Dr. Gitterbaum kam denn auch und wuchtete mit Hilfe des Bürgermeisters eine große, schwere Kiste auf die Bühne. Diese enthielt nicht nur Forscherbilder und einen halben Dschungel, aus ihrem schier unerschöpflichen Fundus erklärte er auch einleuchtend, wie das denn nun mit dem Zusammenleben nach Regeln funktionieren kann. „Ganz früher, bei den Höhlenmenschen, war der Stärkste der Bestimmer“, sagte der Forscher und zog eine Keule aus der Kiste. „Da man aber nicht den ganzen Tag Leuten auf den Kopf hauen kann, um zu zeigen, dass man der Chef ist, dachten sich die Menschen später Zeichen und Dinge aus, um den Bestimmer zu erkennen“, führte er weiter aus – und setze sich eine Krone auf den Kopf. Weil das auch nicht fair ist, kam die Idee mit der Demokratie auf, damit alle mitbestimmen können. Die Geschichte, wie die Tiere im Dschungel die Demokratie erfunden haben, hatte Dr. Gitterbaum den Kindern mitgebracht.

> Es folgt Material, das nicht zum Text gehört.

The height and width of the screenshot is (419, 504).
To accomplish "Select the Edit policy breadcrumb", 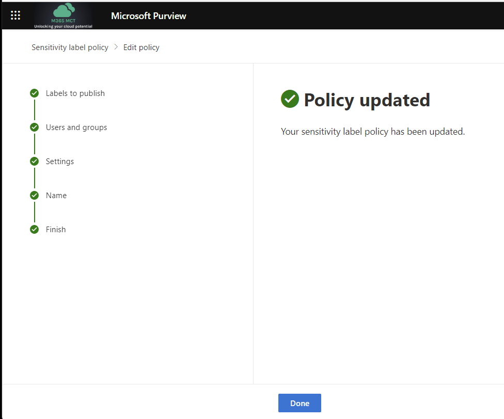I will [141, 47].
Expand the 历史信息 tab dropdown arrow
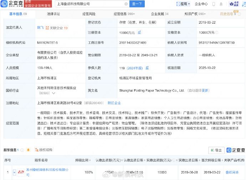Viewport: 246px width, 180px height. [x=239, y=14]
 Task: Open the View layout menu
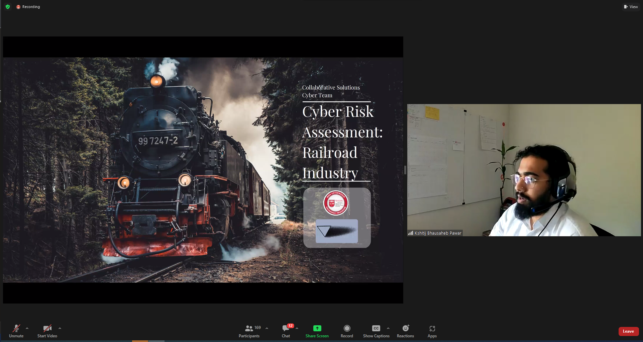pyautogui.click(x=631, y=7)
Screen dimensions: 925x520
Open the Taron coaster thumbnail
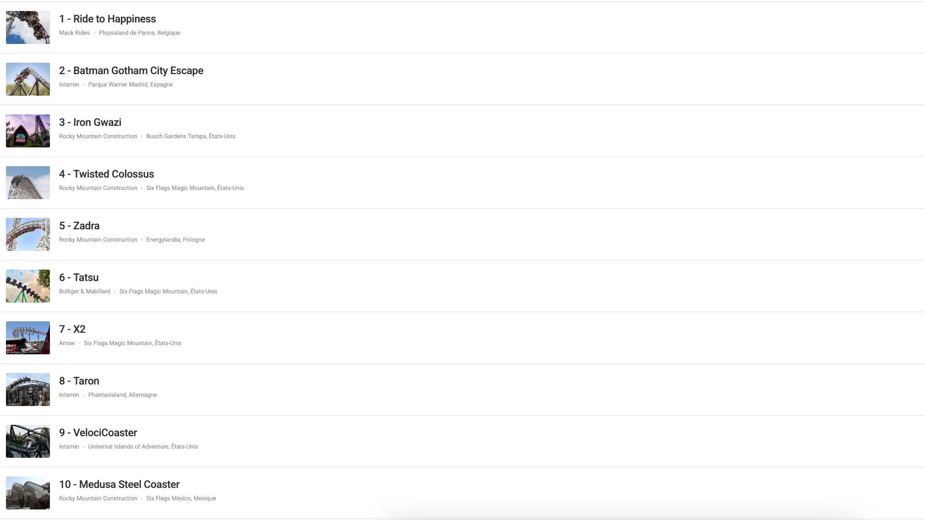coord(28,390)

Denn dort hatte er erlebt, wie die Tiere den ganzen Tag stritten über so Fragen wie „Wer darf zuerst am Fluss trinken?“, oder „Wer kriegt die größte Banane?“. Also hatte Erdmännchen Elvis die Idee, dass die Tiere einen Bestimmer finden sollten, der solche Fragen regelt. Und prompt ging der nächste Streit los. Die Löwen wollten Bestimmer sein, weil sie ja schon König der Tiere seien. Die Zebras fanden, sie als friedliebende Pflanzenfresser sollten das besser übernehmen. Das Amt reklamierten aber auch die Elefanten für sich, weil sie schließlich die größten und stärksten Tiere seien. Da hatte Erdmännchen Elvis die rettende Idee: In einer geheimen Wahl sollten die Tiere bestimmen, wer von ihnen Vertreter für die anderen Tiere sein sollte, um mit den anderen Vertretern beraten und gute Lösungen für die Tiere zu finden.

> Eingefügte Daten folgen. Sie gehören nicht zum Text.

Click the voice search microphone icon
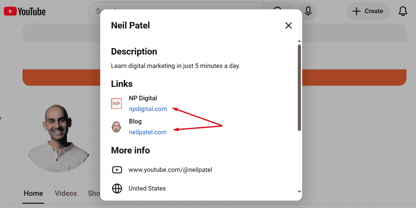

Weil das eine so tolle Idee war, traten die Kinder zur ersten Riedstädter Dschungelwahl an: Aus Sitzkissen wurde eine Wahlkabine gebaut, ältere Kinder zu Wahlhelfern bestimmt und dann wurde gewählt. Bei einer beneidenswerten Wahlbeteiligung von 100 Prozent gingen die Zebras als Wahlsieger hervor. Dank der Entega-Stiftung durfte jede Familie dann noch ein Bilderbuch „Bestimmer sein. Wie Elvis die Demokratie erfand“ mit nachhause nehmen.